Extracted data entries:
---------------

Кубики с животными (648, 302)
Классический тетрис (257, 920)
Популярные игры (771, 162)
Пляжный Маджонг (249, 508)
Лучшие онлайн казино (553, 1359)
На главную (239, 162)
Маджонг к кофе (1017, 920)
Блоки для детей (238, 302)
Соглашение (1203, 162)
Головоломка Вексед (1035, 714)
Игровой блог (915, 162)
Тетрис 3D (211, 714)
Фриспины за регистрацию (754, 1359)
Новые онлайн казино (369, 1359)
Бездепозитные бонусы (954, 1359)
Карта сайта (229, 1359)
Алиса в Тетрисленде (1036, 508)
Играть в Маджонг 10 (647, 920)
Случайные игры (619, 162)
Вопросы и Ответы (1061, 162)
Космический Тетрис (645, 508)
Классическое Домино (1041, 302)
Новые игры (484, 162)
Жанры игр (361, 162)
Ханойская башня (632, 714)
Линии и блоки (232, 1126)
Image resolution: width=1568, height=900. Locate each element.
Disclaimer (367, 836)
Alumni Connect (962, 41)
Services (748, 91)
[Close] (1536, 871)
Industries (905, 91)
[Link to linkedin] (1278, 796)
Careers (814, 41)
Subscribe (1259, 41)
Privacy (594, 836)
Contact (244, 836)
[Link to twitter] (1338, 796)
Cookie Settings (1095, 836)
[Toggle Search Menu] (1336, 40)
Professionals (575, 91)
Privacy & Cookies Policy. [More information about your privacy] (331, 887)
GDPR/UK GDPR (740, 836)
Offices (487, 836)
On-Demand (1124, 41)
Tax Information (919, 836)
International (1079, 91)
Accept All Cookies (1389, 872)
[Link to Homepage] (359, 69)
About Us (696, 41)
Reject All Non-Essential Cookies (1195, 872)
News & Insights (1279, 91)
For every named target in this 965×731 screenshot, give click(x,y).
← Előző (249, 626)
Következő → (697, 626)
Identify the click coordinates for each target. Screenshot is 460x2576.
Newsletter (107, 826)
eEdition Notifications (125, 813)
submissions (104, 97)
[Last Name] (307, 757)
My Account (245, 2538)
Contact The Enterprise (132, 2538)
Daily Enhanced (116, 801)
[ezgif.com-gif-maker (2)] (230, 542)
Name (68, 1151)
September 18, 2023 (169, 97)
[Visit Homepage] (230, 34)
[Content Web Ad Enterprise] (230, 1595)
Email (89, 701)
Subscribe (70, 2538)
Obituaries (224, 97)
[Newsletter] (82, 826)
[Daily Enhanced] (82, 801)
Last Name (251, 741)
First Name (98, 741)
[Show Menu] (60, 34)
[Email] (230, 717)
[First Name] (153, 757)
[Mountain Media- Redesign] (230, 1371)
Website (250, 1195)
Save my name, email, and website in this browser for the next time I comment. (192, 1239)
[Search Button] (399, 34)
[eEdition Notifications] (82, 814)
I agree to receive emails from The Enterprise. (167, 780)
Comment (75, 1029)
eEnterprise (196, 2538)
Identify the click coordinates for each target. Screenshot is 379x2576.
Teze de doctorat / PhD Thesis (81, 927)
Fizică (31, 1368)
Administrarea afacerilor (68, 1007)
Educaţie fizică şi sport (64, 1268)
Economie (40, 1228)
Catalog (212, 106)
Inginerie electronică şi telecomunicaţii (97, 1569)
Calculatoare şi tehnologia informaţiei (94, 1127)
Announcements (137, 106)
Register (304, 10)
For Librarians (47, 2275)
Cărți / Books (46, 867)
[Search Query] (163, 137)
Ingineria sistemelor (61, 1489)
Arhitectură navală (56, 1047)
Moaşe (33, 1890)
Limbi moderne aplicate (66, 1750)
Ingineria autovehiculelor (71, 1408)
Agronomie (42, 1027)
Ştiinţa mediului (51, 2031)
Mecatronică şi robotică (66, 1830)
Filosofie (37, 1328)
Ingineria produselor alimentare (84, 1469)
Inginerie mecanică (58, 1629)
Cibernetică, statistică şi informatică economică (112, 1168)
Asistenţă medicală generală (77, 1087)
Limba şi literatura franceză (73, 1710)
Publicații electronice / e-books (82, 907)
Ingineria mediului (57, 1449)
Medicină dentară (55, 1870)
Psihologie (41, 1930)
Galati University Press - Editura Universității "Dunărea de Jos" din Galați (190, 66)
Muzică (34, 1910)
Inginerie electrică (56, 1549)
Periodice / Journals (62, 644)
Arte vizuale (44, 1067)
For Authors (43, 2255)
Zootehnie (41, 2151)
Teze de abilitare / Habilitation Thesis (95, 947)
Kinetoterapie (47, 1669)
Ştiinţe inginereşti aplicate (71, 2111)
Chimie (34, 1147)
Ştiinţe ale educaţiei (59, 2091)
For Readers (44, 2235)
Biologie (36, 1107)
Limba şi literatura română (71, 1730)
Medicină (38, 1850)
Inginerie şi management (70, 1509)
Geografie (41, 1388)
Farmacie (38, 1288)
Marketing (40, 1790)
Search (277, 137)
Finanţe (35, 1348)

---------------

* **STATED TASK**
Quote every one of the records above word for word, line by line and in the same order.

* **EXERCISE ANSWER**
Кубики с животными (648, 302)
Классический тетрис (257, 920)
Популярные игры (771, 162)
Пляжный Маджонг (249, 508)
Лучшие онлайн казино (553, 1359)
На главную (239, 162)
Маджонг к кофе (1017, 920)
Блоки для детей (238, 302)
Соглашение (1203, 162)
Головоломка Вексед (1035, 714)
Игровой блог (915, 162)
Тетрис 3D (211, 714)
Фриспины за регистрацию (754, 1359)
Новые онлайн казино (369, 1359)
Бездепозитные бонусы (954, 1359)
Карта сайта (229, 1359)
Алиса в Тетрисленде (1036, 508)
Играть в Маджонг 10 (647, 920)
Случайные игры (619, 162)
Вопросы и Ответы (1061, 162)
Космический Тетрис (645, 508)
Классическое Домино (1041, 302)
Новые игры (484, 162)
Жанры игр (361, 162)
Ханойская башня (632, 714)
Линии и блоки (232, 1126)
Image resolution: width=1568, height=900. Locate each element.
Disclaimer (367, 836)
Alumni Connect (962, 41)
Services (748, 91)
[Close] (1536, 871)
Industries (905, 91)
[Link to linkedin] (1278, 796)
Careers (814, 41)
Subscribe (1259, 41)
Privacy (594, 836)
Contact (244, 836)
[Link to twitter] (1338, 796)
Cookie Settings (1095, 836)
[Toggle Search Menu] (1336, 40)
Professionals (575, 91)
Privacy & Cookies Policy. [More information about your privacy] (331, 887)
GDPR/UK GDPR (740, 836)
Offices (487, 836)
On-Demand (1124, 41)
Tax Information (919, 836)
International (1079, 91)
Accept All Cookies (1389, 872)
[Link to Homepage] (359, 69)
About Us (696, 41)
Reject All Non-Essential Cookies (1195, 872)
News & Insights (1279, 91)
For every named target in this 965×731 screenshot, give click(x,y).
← Előző (249, 626)
Következő → (697, 626)
Identify the click coordinates for each target. Screenshot is 460x2576.
Newsletter (107, 826)
eEdition Notifications (125, 813)
submissions (104, 97)
[Last Name] (307, 757)
My Account (245, 2538)
Contact The Enterprise (132, 2538)
Daily Enhanced (116, 801)
[ezgif.com-gif-maker (2)] (230, 542)
Name (68, 1151)
September 18, 2023 (169, 97)
[Visit Homepage] (230, 34)
[Content Web Ad Enterprise] (230, 1595)
Email (89, 701)
Subscribe (70, 2538)
Obituaries (224, 97)
[Newsletter] (82, 826)
[Daily Enhanced] (82, 801)
Last Name (251, 741)
First Name (98, 741)
[Show Menu] (60, 34)
[Email] (230, 717)
[First Name] (153, 757)
[Mountain Media- Redesign] (230, 1371)
Website (250, 1195)
Save my name, email, and website in this browser for the next time I comment. (192, 1239)
[Search Button] (399, 34)
[eEdition Notifications] (82, 814)
I agree to receive emails from The Enterprise. (167, 780)
Comment (75, 1029)
eEnterprise (196, 2538)
Identify the click coordinates for each target. Screenshot is 379x2576.
Teze de doctorat / PhD Thesis (81, 927)
Fizică (31, 1368)
Administrarea afacerilor (68, 1007)
Educaţie fizică şi sport (64, 1268)
Economie (40, 1228)
Catalog (212, 106)
Inginerie electronică şi telecomunicaţii (97, 1569)
Calculatoare şi tehnologia informaţiei (94, 1127)
Announcements (137, 106)
Register (304, 10)
For Librarians (47, 2275)
Cărți / Books (46, 867)
[Search Query] (163, 137)
Ingineria sistemelor (61, 1489)
Arhitectură navală (56, 1047)
Moaşe (33, 1890)
Limbi moderne aplicate (66, 1750)
Ingineria autovehiculelor (71, 1408)
Agronomie (42, 1027)
Ştiinţa mediului (51, 2031)
Mecatronică şi robotică (66, 1830)
Filosofie (37, 1328)
Ingineria produselor alimentare (84, 1469)
Inginerie mecanică (58, 1629)
Cibernetică, statistică şi informatică economică (112, 1168)
Asistenţă medicală generală (77, 1087)
Limba şi literatura franceză (73, 1710)
Publicații electronice / e-books (82, 907)
Ingineria mediului (57, 1449)
Medicină dentară (55, 1870)
Psihologie (41, 1930)
Galati University Press - Editura Universității "Dunărea de Jos" din Galați (190, 66)
Muzică (34, 1910)
Inginerie electrică (56, 1549)
Periodice / Journals (62, 644)
Arte vizuale (44, 1067)
For Authors (43, 2255)
Zootehnie (41, 2151)
Teze de abilitare / Habilitation Thesis (95, 947)
Kinetoterapie (47, 1669)
Ştiinţe inginereşti aplicate (71, 2111)
Chimie (34, 1147)
Ştiinţe ale educaţiei (59, 2091)
For Readers (44, 2235)
Biologie (36, 1107)
Limba şi literatura română (71, 1730)
Medicină (38, 1850)
Inginerie şi management (70, 1509)
Geografie (41, 1388)
Farmacie (38, 1288)
Marketing (40, 1790)
Search (277, 137)
Finanţe (35, 1348)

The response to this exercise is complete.